◆ Written task ◆
In the watch forum thread below, which watch does christam say is the only one kept permanently on a bracelet?

◆ Selected text ◆
"""

Very nice review--looks like a great watch--interesting to see the broad block tritium lumes--thanks!!


----------



## gtuck

Excellent review....Thank you!


----------



## Alysandir

Very good review. I also briefly considered the Marvelight (albeit with the grey dial), but the bracelet was simply too blingy for my tastes and I really did not care for the cyclops bubble. But the tritium "bar" indices I liked very much, which in part led me to the SDII.

Regards,
Alysandir

P.S. I completely understand where you're coming from on the lume, as I wear my Ball in bed as well. It's an awesome feeling to be able to read your watch at 4am.


----------



## Betterthere

Well written review. You have a way with your sentences.

The EIIGB is 43mm with same mvmt yet only 12.35 mm high I believe.


----------



## christam

A detailed review which must have taken some time to write.

I've got the same watch and love it. It was the first Ball I purchased and I've just bought my third. The Marvelight is the only one I keep permanently on a bracelet. I also wear my watches to bed and love the fact that it's so easy to read the time on any of the Ball watches at any time of the day or night.


----------



## Nokie

Very good review. If it did not have the cyclops on it, I would have one in a second. Really nice looking watch.


----------



## Triggers Broom

I feel the same way about the bracelet, it could have been very good, but the raised polished centre links and non tapered bracelet have let down an otherwise good watch.


----------



## timefleas

Nokie said:


> Very good review. If it did not have the cyclops on it, I would have one in a second. Really nice looking watch.


I agree, nix the Cyclops, place the date window less intrusively elsewhere and have an hour marker bar at the site of the missing 3, and this one would be hard to pass up.


----------



## BBBButter

timefleas said:


> I agree, nix the Cyclops, place the date window less intrusively elsewhere and have an hour marker bar at the site of the missing 3, and this one would be hard to pass up.


Interesting, while the elimination of the magnifier and the introduction of an hour marker at the 3 o'clock location would benefit the symmetry overall appearance of the watch, I'm just not sure where they could put the date.

"""

◆ Information shown ◆
"""

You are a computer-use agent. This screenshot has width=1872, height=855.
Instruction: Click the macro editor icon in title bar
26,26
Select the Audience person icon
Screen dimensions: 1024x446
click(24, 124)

"""

◆ Solution ◆
The Marvelight